巨人が3連続の代打攻勢で、中日の小刻みな継投策を打ち破り、引き分けをはさんで2連勝を収めた。2点リードの6回1死二、三塁のチャンスをつくると、代打に長野。ここで申告敬遠で満塁策をとられた。次打者・岡田に代えて萩尾を打席に送ったが、この回3人目の投手、中日福谷に空振り三振に打ち取られた。

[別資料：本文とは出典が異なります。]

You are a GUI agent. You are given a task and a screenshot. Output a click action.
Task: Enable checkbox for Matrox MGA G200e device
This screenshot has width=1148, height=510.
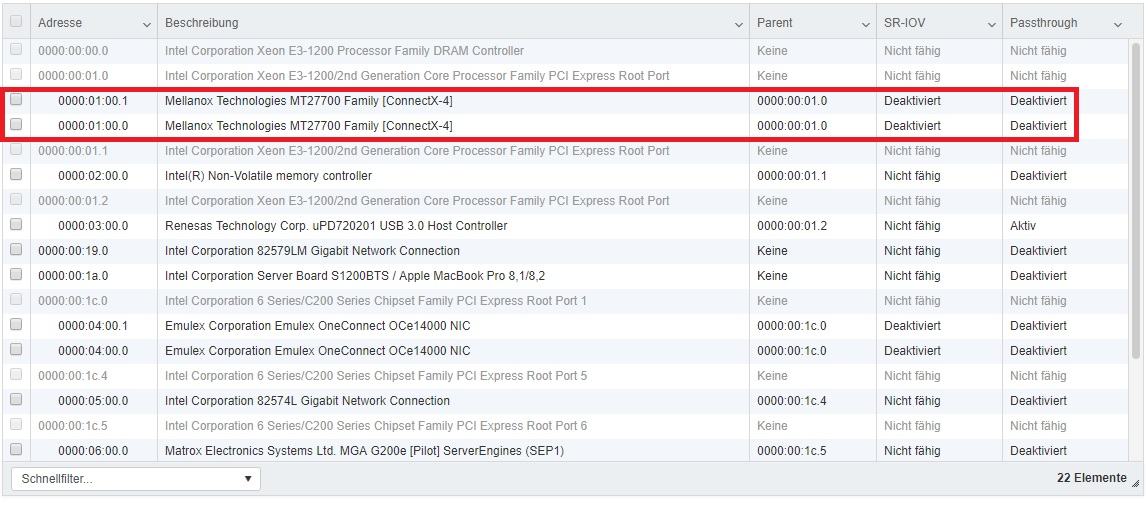point(16,450)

裏目に出たかに思われた2死から、3人目の代打に送られたのは秋広だった。さらにスイッチした左腕・斎藤に対し、カウント2-1から外角直球を中前へ運び2点適時打となった。9月に入って5試合目のスタメン落ち。試合前練習では、阿部ヘッド兼バッテリーコーチから打撃指導を受け、構えた際のバットの位置とスイング軌道を修正したばかりだった秋広は「チャンスだったので思いきっていきました。とにかく結果を出したかったです。タイムリーになって良かったです」。勝負の6回を制した。

ベンチの原辰徳監督も、6回の攻防は心中穏やかではなかった。「チョーさん(長野)を(代打に)出してというところが果たしてどうだったかなと。順番を変えていたらどうなのかな。あそこで歩かされて、0点というケースもあったわけですよね。そこを救ってくれた秋広の1本というのは大きい」と称賛。3位DeNAが敗れたため、ゲーム差を1・5差に縮め貯金1とした。